16/03/2016

Socialização de trabalhadores

Fonte: Blog Direito do Trabalho - A Tribuna / Eraldo Aurélio Rodrigues Franzese (*)

 
Para fugir dos encargos sociais muitas empresas estão transformando empregados em sócios.
 
A doutrina trata o fenômeno como “socialização” dos trabalhadores, isto é, a contratação dos trabalhadores como sócios da própria empresa contratante, não obstante o suposto “sócio” trabalhar com todas as características da relação de emprego para o Estado e autoridades administrativas ele é um “sócio” minoritário, o que gera para a atividade empresarial uma enorme economia em encargos.
 
Apesar da presença de todos os requisitos da relação de emprego, por meio desse tipo de fraude o trabalhador é formalmente inserido no contrato social do empreendimento na condição de sócio minoritário com percentuais irrelevantes. E a partir daí perde direitos assegurados pela CLT que lhe são devidos.
 
A “socialização” de empregados revela um grau de sofisticação da fraude nas relações de trabalho, porque se utiliza da participação mais ativa do empregado que assina o contrato social e concorda com os seus termos.
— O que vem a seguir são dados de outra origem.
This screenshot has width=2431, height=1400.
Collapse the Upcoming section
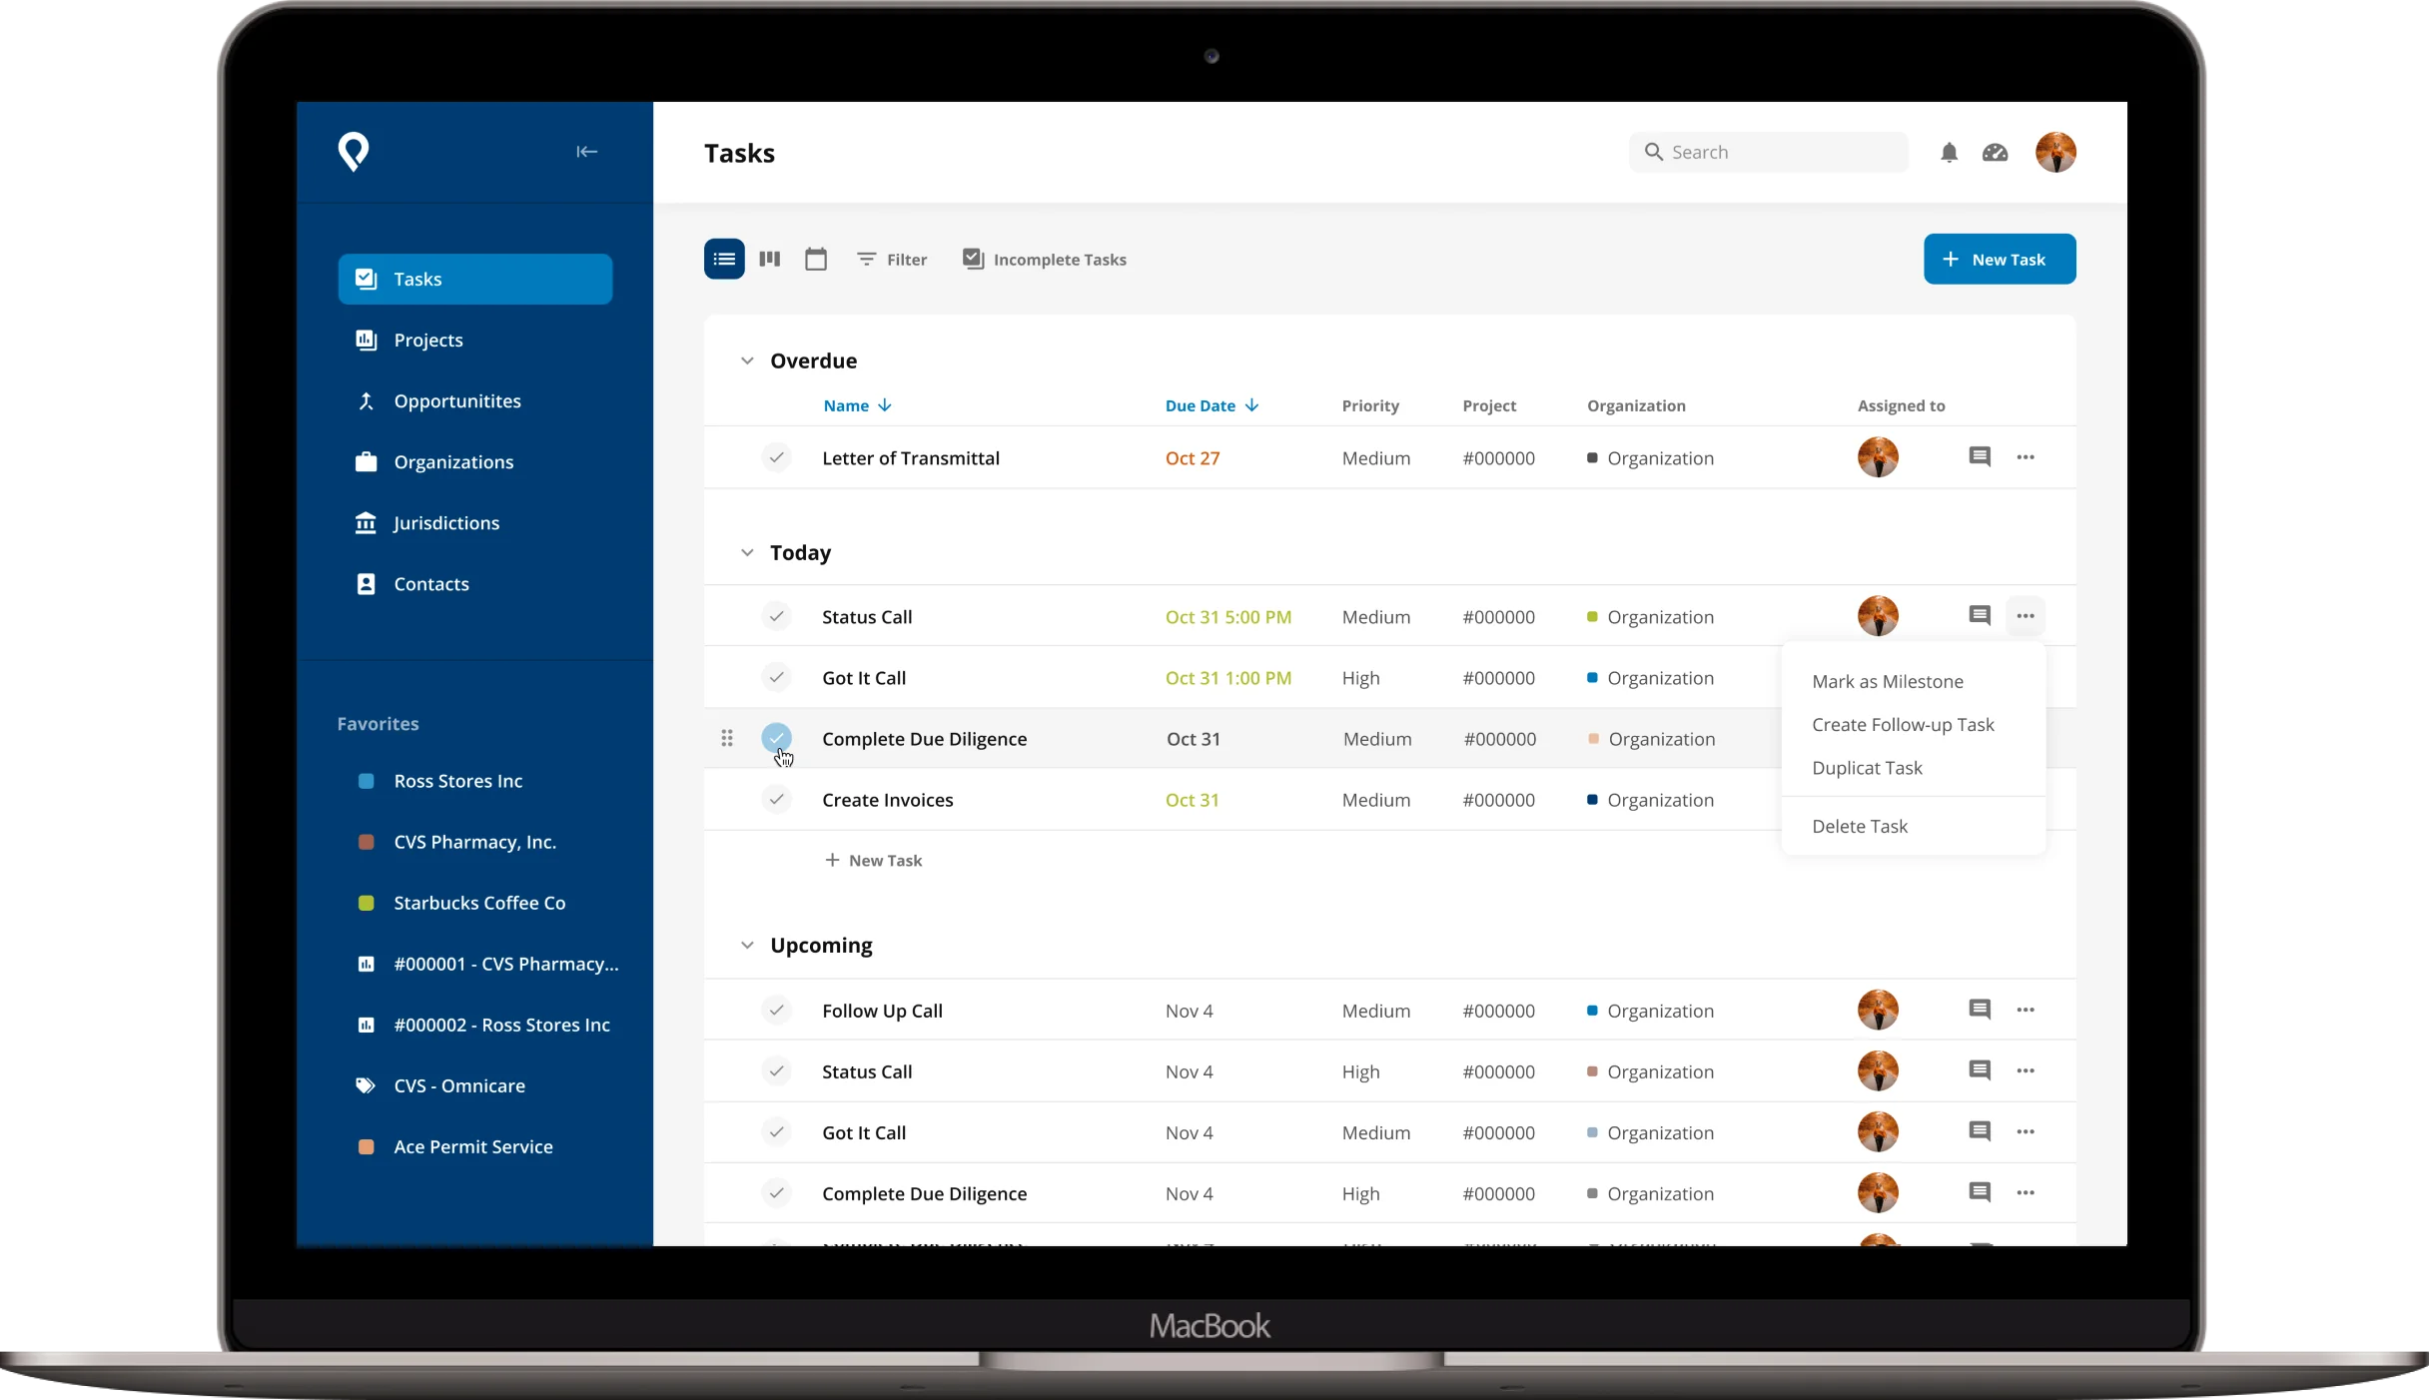click(747, 945)

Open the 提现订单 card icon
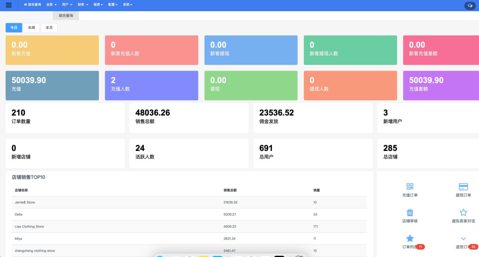[463, 186]
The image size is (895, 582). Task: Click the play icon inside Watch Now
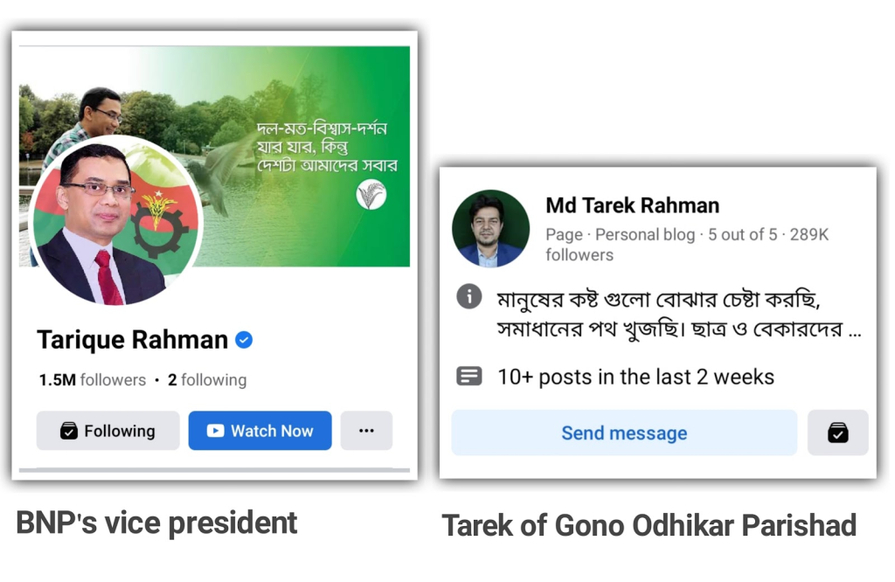tap(215, 431)
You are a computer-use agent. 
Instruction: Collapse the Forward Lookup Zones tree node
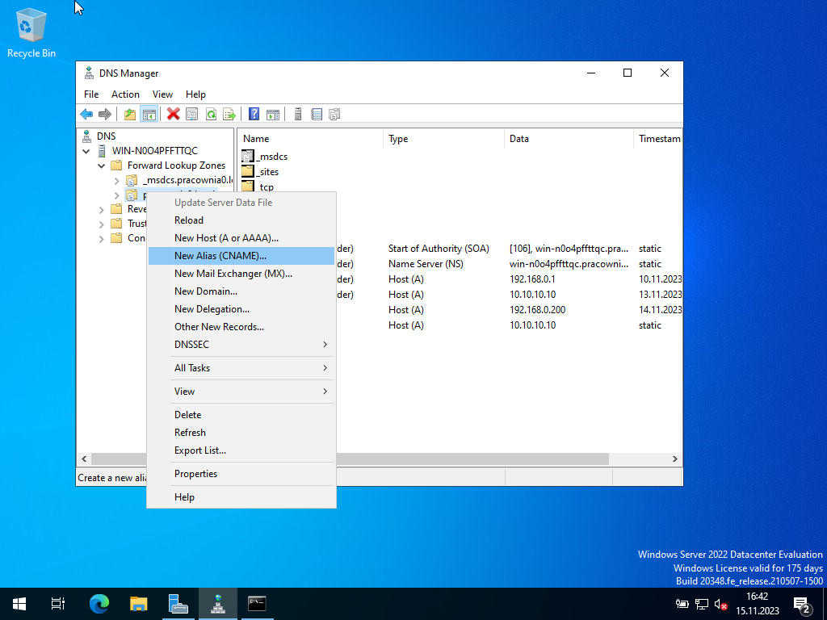(102, 165)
Os trabalhadores afetados por esta forma dissimulada de sociedade limitam-se à prestação pessoal de serviços sob o controle e direção dos sócios majoritários.
 
Nas empresas que possuem empregados travestidos de sócios minoritários quase sempre os instrumentos  jurídicos são permeados por disposições leoninas, que retiram qualquer possibilidade de ingerência na administração da sociedade ou do exercício do poder decisório pelos “sócios-trabalhadores”, com cláusulas que relegam a deliberação final de qualquer medida administrativa ou empresarial à aprovação dos sócios majoritários, como o ingresso de novos sócios, a preferência (e/ou exclusividade) na compra das cotas dos sócios majoritários que queiram retirar-se da sociedade, tomada de medidas disciplinares e adoção de sanções contra os demais sócios, etc.
 
Essa forma de fraude é mais sofisticada que a mera “pejotização” que já tratamos nesse blog, o que não impede, entretanto, que a Justiça do Trabalho declare, a partir das provas produzidas, a nulidade desse tipo de contrato e restabeleça a relação de emprego, assegurando o pagamento dos direitos violados.